# Exercise aim
Find the lines below in which the string "avatar" occurs. Copy each one.

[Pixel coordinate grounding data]
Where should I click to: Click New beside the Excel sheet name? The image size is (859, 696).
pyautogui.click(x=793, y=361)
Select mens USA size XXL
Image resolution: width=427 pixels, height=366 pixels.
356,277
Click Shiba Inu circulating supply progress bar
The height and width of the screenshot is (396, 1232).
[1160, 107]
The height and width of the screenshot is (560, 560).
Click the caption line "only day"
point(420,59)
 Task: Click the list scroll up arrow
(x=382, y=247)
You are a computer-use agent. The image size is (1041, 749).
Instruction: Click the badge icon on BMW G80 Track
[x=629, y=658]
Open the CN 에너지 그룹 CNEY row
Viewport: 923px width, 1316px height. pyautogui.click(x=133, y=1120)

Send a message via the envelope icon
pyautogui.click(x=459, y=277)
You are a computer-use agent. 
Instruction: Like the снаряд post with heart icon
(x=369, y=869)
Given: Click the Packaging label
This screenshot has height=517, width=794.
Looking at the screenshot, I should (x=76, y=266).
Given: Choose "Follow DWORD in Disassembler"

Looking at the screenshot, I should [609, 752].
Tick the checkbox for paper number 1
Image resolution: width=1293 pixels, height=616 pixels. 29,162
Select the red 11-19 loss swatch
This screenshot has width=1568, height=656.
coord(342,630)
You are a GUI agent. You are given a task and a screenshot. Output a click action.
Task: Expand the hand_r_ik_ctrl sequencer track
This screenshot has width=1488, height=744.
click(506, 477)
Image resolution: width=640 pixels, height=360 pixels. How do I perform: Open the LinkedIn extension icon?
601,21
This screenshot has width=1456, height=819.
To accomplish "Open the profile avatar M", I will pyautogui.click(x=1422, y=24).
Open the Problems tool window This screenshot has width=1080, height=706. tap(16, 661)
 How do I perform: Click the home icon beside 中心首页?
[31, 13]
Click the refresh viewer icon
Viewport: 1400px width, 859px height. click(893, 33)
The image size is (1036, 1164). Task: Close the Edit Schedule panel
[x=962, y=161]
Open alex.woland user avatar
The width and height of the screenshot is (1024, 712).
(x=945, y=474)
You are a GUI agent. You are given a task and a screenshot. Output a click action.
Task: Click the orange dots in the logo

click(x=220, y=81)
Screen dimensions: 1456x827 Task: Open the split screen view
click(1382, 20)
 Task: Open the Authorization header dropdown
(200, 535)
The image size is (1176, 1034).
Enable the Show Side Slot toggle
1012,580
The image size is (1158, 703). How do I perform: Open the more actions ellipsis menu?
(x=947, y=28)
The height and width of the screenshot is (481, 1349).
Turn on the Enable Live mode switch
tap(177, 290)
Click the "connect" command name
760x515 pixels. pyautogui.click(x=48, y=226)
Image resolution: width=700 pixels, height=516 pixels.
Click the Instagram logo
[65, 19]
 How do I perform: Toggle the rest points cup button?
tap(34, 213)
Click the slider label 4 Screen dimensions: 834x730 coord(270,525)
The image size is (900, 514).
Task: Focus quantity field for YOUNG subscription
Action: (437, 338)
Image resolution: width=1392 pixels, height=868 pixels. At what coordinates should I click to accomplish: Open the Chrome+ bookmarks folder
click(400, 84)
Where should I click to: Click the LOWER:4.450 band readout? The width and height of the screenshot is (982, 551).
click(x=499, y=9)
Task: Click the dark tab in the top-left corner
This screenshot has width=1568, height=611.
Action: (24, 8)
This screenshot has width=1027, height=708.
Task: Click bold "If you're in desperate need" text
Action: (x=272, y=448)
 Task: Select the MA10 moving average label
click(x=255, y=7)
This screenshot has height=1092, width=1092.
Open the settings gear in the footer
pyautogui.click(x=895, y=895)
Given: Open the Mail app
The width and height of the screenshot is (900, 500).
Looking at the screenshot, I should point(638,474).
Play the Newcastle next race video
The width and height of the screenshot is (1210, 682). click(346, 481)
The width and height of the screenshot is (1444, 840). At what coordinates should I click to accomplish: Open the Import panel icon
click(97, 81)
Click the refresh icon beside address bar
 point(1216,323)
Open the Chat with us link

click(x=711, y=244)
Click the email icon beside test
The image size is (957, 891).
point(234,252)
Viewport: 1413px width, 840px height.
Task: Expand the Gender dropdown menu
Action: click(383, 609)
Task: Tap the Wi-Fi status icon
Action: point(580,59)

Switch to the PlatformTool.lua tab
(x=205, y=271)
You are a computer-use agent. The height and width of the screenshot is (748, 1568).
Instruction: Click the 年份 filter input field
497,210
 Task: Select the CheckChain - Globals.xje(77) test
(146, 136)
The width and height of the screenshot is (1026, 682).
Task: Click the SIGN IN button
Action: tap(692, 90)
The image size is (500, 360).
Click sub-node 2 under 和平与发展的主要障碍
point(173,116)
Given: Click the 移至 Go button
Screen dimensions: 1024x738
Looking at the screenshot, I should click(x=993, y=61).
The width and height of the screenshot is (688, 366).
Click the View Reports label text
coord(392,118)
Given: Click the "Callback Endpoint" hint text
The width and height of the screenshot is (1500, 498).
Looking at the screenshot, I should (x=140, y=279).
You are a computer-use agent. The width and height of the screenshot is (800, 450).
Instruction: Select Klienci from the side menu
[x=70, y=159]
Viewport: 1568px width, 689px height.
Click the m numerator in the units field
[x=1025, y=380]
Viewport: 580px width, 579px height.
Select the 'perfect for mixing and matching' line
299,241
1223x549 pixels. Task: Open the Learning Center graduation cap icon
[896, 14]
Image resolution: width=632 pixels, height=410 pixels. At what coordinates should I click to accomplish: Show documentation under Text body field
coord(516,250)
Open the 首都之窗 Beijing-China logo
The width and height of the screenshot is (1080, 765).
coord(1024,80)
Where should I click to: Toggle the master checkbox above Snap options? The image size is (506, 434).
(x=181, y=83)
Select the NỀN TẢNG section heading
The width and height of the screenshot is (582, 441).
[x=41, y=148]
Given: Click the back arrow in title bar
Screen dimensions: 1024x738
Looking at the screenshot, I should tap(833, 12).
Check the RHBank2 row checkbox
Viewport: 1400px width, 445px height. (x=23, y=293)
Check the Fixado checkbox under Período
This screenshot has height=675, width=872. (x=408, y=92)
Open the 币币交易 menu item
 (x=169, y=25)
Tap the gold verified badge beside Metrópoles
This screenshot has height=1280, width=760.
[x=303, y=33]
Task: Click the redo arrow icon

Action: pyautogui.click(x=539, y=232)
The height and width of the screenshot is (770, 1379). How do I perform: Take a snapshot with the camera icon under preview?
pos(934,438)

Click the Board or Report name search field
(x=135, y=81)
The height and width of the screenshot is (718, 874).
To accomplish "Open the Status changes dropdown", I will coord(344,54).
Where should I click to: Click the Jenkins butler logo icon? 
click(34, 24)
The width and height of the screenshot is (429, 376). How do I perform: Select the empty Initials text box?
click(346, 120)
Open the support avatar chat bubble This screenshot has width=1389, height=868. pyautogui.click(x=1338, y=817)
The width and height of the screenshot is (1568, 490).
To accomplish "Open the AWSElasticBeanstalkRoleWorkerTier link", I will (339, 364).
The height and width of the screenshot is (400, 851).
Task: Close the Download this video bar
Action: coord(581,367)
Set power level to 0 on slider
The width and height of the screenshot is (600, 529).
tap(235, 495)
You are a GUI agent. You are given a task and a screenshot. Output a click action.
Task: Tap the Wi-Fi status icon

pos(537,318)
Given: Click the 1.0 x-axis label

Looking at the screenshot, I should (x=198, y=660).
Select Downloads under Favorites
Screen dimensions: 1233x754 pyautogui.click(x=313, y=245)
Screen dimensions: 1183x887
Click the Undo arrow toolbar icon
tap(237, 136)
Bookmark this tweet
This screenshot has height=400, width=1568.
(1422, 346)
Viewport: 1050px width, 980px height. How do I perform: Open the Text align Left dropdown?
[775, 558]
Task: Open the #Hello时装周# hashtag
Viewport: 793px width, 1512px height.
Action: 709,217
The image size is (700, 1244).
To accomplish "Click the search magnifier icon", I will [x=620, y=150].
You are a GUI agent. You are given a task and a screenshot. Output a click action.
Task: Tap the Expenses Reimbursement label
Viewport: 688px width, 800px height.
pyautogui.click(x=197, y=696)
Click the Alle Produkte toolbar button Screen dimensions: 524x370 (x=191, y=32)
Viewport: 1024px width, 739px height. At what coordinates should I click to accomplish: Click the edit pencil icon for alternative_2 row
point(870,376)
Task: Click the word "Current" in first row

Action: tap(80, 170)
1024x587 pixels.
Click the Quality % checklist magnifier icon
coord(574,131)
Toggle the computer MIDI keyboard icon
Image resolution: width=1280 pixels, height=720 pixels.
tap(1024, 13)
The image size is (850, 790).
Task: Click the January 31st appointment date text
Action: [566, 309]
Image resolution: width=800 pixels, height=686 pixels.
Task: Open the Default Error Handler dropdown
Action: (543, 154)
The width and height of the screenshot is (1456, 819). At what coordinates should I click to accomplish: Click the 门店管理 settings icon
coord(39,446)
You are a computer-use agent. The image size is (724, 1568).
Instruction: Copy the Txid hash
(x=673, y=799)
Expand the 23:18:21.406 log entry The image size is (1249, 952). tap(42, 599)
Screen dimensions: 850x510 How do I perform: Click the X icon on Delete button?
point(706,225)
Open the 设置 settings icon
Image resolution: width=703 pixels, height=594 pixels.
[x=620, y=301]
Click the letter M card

# Solution to the exercise
To accomplish "Open the profile avatar M", I will pyautogui.click(x=1422, y=24).
Open alex.woland user avatar
Open the support avatar chat bubble This screenshot has width=1389, height=868. pyautogui.click(x=1338, y=817)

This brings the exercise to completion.